◆ Extracted entries ◆
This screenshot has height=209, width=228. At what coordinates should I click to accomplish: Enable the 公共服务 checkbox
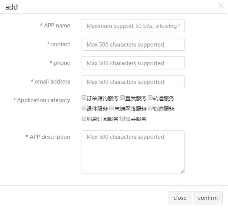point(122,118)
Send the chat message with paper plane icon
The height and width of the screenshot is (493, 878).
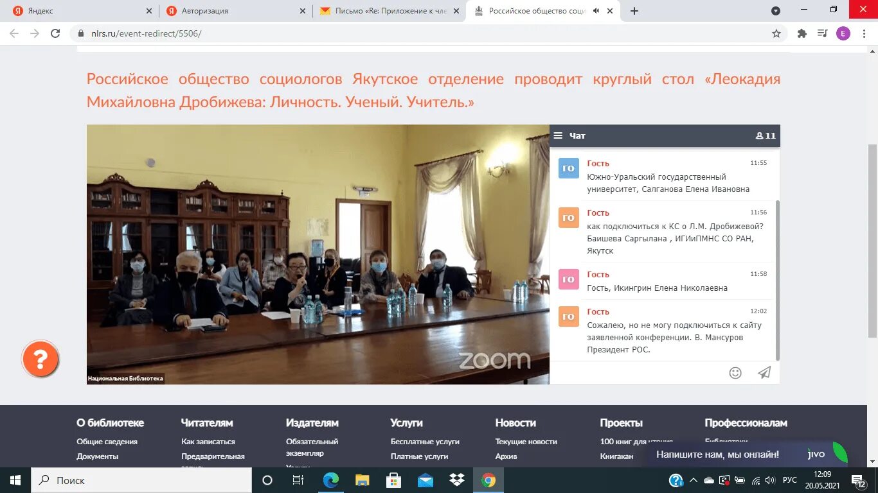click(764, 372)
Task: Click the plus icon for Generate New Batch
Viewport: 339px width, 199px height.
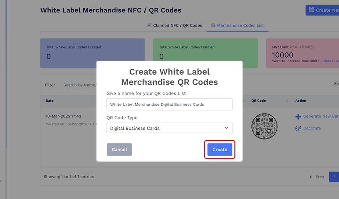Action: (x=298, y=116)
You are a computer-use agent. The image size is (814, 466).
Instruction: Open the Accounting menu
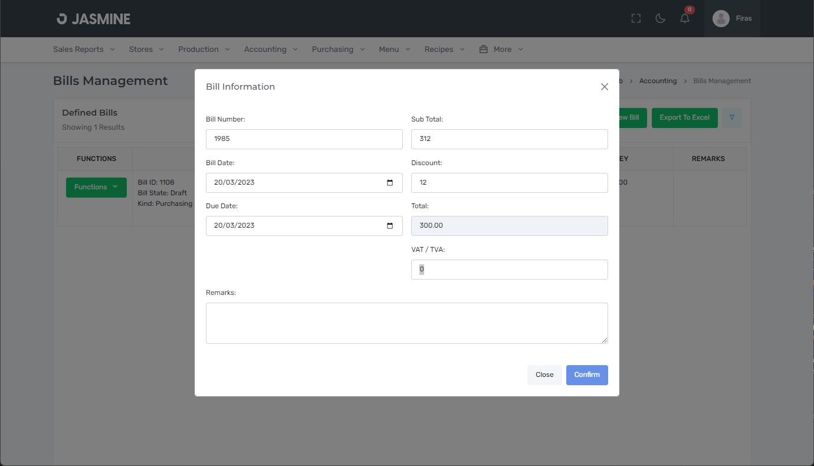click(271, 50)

* * *

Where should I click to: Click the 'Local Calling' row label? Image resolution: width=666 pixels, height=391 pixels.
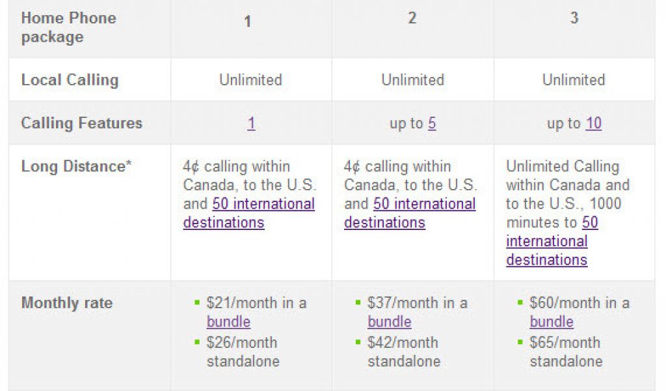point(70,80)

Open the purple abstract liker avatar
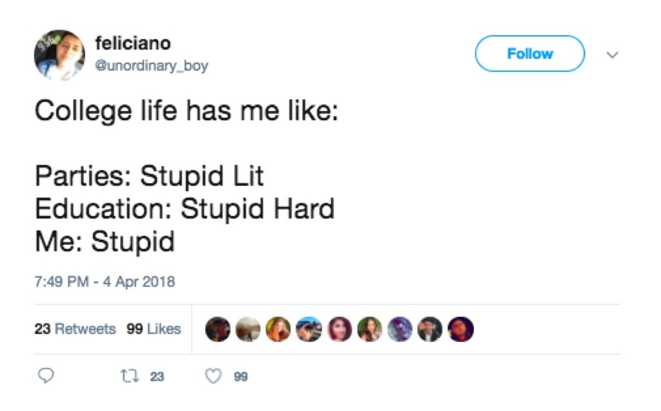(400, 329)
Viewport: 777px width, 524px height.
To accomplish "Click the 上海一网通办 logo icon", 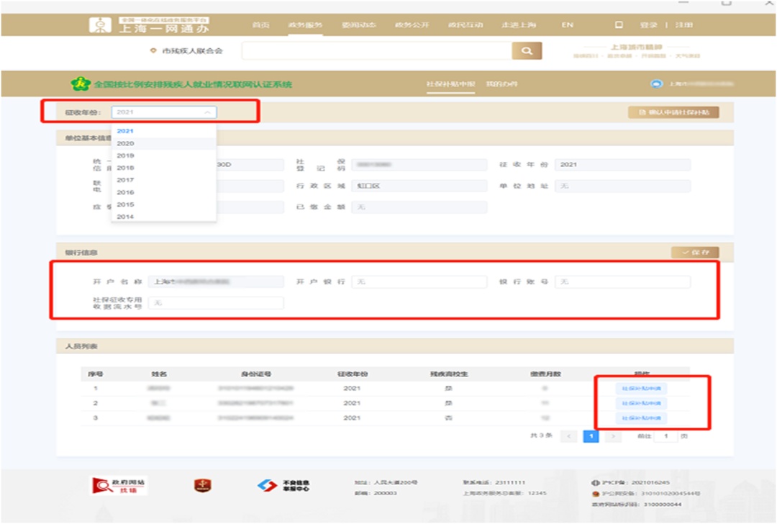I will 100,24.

◆ Task objective ◆
Exactly as written above, retype the lines starting at the one holding "Where should I" and ending at the one holding "Viewport: 777px width, 524px height.", both included, but not the pictures.

◆ Your response ◆
Where should I click to: Click the 'Local Calling' row label? Image resolution: width=666 pixels, height=391 pixels.
point(70,80)

Open the purple abstract liker avatar
(400, 329)
Viewport: 777px width, 524px height.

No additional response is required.